Dataset entries
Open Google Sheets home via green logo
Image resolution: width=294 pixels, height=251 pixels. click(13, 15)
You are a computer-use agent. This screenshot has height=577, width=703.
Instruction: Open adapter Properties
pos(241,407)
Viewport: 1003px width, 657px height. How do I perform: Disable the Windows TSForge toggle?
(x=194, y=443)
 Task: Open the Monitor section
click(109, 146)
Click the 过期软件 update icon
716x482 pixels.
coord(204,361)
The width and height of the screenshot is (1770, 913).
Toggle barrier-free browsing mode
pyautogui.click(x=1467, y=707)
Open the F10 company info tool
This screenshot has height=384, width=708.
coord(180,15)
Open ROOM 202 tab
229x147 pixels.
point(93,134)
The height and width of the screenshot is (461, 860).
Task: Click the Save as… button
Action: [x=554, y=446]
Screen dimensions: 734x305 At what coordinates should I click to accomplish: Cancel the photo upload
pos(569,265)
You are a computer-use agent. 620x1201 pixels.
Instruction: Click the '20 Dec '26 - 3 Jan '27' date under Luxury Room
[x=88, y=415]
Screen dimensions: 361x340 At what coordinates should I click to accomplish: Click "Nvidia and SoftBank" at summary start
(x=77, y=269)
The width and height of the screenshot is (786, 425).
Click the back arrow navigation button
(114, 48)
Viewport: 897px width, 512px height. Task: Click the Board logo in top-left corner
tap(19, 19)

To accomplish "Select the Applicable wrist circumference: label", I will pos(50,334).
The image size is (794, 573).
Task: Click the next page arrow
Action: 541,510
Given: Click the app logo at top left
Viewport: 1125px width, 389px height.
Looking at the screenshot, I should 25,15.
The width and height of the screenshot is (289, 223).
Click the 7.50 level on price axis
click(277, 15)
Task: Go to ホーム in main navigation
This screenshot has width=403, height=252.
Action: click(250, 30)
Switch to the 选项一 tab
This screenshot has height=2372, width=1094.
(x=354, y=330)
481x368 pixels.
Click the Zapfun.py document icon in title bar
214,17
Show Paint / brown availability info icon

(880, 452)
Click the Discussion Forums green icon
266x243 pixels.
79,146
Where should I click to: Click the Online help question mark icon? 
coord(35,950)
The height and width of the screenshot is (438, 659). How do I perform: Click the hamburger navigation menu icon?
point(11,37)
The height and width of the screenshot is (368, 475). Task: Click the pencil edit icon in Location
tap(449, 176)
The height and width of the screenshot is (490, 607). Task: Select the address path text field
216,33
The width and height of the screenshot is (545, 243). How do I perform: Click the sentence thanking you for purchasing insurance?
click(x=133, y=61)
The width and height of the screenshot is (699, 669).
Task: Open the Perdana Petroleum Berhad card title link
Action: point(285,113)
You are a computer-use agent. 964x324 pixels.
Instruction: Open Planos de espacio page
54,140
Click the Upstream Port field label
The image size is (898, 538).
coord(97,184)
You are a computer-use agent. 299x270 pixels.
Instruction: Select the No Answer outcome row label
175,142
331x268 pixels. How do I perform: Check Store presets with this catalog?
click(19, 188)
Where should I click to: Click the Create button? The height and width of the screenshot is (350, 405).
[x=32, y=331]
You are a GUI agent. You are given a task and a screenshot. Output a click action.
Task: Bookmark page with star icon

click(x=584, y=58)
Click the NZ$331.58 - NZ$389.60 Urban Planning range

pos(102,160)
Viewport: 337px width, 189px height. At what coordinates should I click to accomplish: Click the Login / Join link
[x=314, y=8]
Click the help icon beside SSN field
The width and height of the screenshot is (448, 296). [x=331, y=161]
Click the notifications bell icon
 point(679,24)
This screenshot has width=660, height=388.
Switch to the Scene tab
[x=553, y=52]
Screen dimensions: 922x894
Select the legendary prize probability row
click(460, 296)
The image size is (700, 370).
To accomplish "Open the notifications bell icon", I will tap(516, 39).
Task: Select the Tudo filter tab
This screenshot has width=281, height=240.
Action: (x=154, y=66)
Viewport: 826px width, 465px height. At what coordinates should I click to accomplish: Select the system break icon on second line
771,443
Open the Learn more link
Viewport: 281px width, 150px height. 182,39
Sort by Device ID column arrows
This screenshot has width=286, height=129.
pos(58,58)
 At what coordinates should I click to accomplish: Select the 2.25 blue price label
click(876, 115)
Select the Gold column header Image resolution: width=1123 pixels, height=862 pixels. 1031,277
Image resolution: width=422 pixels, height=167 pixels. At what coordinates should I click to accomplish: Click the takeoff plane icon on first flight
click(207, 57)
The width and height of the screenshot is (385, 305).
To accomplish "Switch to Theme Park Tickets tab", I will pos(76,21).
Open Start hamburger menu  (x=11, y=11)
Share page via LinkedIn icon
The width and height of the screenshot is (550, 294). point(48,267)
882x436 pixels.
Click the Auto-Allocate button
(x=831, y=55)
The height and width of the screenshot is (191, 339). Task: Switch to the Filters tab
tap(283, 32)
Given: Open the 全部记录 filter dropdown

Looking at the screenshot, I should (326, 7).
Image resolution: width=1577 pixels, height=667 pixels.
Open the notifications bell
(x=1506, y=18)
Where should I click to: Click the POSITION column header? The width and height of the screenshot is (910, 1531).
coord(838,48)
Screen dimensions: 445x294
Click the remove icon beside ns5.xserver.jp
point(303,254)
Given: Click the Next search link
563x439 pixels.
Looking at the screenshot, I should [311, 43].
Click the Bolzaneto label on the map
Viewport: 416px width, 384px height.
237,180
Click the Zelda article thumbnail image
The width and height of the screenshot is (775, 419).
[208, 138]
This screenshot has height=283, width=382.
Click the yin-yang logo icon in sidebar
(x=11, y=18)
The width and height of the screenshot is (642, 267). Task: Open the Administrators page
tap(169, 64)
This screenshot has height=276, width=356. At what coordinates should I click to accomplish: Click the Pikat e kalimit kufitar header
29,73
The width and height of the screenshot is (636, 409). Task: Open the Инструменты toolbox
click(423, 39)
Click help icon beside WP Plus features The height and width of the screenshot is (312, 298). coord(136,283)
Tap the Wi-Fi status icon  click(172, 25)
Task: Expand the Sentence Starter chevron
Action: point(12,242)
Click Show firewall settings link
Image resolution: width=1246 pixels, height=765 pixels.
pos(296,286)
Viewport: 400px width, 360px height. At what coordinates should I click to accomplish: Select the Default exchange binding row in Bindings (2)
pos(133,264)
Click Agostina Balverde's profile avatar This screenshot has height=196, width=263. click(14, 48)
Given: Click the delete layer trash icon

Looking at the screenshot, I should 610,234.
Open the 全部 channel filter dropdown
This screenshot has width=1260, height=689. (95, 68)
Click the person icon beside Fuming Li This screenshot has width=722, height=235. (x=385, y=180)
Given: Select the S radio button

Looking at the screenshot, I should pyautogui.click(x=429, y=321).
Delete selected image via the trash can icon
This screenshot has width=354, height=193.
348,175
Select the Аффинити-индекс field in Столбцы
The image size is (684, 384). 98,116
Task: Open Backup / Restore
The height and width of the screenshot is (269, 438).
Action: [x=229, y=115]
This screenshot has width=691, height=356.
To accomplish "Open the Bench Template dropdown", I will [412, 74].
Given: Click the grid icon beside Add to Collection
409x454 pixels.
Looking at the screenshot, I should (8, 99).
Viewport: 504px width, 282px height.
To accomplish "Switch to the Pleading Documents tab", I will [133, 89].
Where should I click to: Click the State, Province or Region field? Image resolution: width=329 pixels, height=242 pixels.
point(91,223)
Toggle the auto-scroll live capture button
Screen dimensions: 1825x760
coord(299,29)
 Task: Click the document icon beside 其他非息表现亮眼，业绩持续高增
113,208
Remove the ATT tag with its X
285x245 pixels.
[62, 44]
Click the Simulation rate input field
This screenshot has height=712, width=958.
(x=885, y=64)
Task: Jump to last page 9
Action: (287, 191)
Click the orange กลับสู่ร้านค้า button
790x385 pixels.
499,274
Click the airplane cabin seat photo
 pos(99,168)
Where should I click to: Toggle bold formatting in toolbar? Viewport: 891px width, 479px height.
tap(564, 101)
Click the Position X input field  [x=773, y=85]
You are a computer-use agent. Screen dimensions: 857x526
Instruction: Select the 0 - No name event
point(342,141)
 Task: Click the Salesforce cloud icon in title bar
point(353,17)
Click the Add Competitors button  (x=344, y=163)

→ **TRY IT**
Which lines of the records contain the word "agent"? Copy each of them.

→ **WORKED SOLUTION**
You are a computer-use agent. This screenshot has height=577, width=703.
You are a computer-use agent. 620x1201 pixels.
You are a computer-use agent. 964x324 pixels.
You are a computer-use agent. 299x270 pixels.
You are a GUI agent. You are given a task and a screenshot. Output a click action.
You are a computer-use agent. Screen dimensions: 857x526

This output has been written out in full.